One other aspect of being in quarantine and not being able to do what we all love is the chance for reflection. Time to take a step back and look at what else our game offers each of us. I personally look back and think of the relationships and rapport we gain with players and coaches. How can we better them in the future? How did we fail them in the past? Gaining rapport is gaining mutual respect. It adds a human aspect to our jobs. In this time of reflection, I have thought about multiple things regarding our professional relationships and how this can work on the ice for a mutual benefit. Maybe a coach is upset with his team and the easiest target is the referee. Maybe there is a personal aspect of a coach’s life that is causing irritability. Maybe letting a coach screaming at you and understanding helps gain that mutual respect. The rapport part plays in the next time you see that coach and he remembers you; that is how respect is gained. Personally, I miss getting yelled at; I miss the high-pressure conversations that we take for granted; and I miss being able to work through a difficult situation that involves communication, either verbally or nonverbally.
Being an ice hockey official is a unique and special lifestyle. To most of us, it isn’t a job; it's a passion. However you view it, our great game will be back. I have had some amazing life experiences, have learned lessons on the ice that can relate to my personal life, and have met some of my best friends. Even though we are not on the ice, we can still all rely on each other. We can all better ourselves so that we can better the game when we all get to hit the ice again.
HOCKEY WILL BE BACK
Note from Eric:
Ian McCambridge is a current full time professional ice hockey referee working towards the opportunity to get hired by the NHL (National Hockey League)

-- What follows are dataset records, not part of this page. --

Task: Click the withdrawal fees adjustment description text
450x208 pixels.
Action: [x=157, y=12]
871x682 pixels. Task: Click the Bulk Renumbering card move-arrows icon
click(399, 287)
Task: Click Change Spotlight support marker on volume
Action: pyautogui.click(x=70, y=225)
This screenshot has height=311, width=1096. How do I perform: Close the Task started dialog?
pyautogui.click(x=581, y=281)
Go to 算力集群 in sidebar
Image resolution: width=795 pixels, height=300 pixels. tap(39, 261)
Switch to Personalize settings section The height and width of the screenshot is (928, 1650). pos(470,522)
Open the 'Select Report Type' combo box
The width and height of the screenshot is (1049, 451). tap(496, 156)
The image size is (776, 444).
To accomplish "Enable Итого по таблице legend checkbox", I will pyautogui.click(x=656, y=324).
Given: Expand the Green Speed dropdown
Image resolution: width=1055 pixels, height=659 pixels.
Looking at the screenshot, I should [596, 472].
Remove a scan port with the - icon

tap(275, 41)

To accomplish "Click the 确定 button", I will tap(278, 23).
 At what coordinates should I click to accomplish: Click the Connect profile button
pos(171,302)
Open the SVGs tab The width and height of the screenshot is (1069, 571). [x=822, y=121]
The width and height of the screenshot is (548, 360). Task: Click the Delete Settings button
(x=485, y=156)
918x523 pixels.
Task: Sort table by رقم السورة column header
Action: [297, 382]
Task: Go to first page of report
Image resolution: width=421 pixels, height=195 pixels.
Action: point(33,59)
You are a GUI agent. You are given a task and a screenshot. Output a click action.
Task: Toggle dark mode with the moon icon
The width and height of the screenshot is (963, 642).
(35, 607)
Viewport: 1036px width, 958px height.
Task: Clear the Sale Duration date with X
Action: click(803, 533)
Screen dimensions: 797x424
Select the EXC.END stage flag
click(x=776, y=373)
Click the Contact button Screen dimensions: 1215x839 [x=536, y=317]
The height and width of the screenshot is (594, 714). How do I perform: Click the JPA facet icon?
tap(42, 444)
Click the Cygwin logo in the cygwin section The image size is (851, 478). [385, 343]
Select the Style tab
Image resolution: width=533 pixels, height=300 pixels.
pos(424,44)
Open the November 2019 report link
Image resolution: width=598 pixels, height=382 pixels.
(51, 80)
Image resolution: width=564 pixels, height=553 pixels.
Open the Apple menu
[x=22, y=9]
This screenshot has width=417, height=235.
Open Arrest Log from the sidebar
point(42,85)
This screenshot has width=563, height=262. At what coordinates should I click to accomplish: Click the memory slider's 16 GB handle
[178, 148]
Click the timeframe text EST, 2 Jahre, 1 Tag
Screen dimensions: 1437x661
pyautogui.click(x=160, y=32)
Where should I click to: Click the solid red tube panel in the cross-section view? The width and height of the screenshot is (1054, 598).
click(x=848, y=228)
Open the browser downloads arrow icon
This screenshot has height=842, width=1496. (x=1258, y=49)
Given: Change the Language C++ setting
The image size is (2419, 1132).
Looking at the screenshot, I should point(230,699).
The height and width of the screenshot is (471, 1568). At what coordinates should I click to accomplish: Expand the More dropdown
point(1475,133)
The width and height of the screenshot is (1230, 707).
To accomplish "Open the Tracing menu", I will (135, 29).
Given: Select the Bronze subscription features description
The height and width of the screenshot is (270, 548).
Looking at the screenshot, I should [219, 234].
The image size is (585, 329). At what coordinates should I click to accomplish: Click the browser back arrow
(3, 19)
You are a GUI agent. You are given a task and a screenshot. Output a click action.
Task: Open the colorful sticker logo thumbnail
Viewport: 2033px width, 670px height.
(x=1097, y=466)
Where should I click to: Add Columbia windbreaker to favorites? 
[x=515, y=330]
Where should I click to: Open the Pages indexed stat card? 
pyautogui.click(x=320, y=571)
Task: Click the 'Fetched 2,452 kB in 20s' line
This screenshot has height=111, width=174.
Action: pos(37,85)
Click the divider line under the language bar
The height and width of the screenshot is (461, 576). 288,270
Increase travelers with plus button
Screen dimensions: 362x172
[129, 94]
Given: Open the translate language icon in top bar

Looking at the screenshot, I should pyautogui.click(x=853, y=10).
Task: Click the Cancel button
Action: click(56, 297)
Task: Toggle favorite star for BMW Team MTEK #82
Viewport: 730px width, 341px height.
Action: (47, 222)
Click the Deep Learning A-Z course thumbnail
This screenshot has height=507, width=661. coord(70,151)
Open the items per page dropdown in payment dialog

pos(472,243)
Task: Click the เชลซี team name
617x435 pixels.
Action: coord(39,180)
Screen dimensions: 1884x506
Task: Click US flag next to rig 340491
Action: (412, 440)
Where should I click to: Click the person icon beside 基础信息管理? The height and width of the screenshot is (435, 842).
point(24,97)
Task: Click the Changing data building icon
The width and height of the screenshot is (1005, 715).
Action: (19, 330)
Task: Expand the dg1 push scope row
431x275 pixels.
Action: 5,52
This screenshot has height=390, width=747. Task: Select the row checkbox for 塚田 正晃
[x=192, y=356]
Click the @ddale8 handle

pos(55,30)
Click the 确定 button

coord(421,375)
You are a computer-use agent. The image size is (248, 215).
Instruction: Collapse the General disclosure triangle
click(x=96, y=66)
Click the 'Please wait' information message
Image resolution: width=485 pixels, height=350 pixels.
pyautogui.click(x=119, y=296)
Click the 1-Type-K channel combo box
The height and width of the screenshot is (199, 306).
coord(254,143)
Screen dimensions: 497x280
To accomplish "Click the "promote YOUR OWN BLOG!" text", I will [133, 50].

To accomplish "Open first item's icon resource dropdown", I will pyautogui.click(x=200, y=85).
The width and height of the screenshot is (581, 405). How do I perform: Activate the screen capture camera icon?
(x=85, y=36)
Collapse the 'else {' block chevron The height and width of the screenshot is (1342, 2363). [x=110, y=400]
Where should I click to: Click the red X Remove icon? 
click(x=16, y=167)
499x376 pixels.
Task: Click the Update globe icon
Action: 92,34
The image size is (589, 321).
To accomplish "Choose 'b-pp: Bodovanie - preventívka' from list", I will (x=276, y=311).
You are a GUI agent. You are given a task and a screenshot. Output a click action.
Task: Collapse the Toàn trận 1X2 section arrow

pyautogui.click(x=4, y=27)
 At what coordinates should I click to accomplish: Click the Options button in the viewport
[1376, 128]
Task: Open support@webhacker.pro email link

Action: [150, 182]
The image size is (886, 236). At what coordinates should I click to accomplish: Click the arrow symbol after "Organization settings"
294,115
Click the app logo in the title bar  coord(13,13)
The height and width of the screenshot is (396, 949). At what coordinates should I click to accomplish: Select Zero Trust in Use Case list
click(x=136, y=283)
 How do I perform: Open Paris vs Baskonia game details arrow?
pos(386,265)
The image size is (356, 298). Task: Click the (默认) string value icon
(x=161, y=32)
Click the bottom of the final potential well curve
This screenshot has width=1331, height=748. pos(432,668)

His experience is tremendous with multiple league championships under his belt. Some of the places you might have found Ian donning the stripes include the AHL (American Hockey League), IIHF (International Ice Hockey Federation), ECHL (East Coast Hockey League), SPHL (Southern Professional Hockey League), Big10 NCAA D1, USHL (United States Hockey League), NAHL (North American Hockey League), ACHA (American Collegiate Hockey Association) and local hockey at rinks around Illinois and Indiana. He takes a lot of pride in giving back to the game and helping hard working, up and coming officials.
Ian has personally helped tremendously to develop and advance my officiating career. We spent a lot of time working together last season as he made his transition from a linesman to referee. He's one of the strongest communicators in the officiating community and i'm lucky to be able to call him a great friend of mine.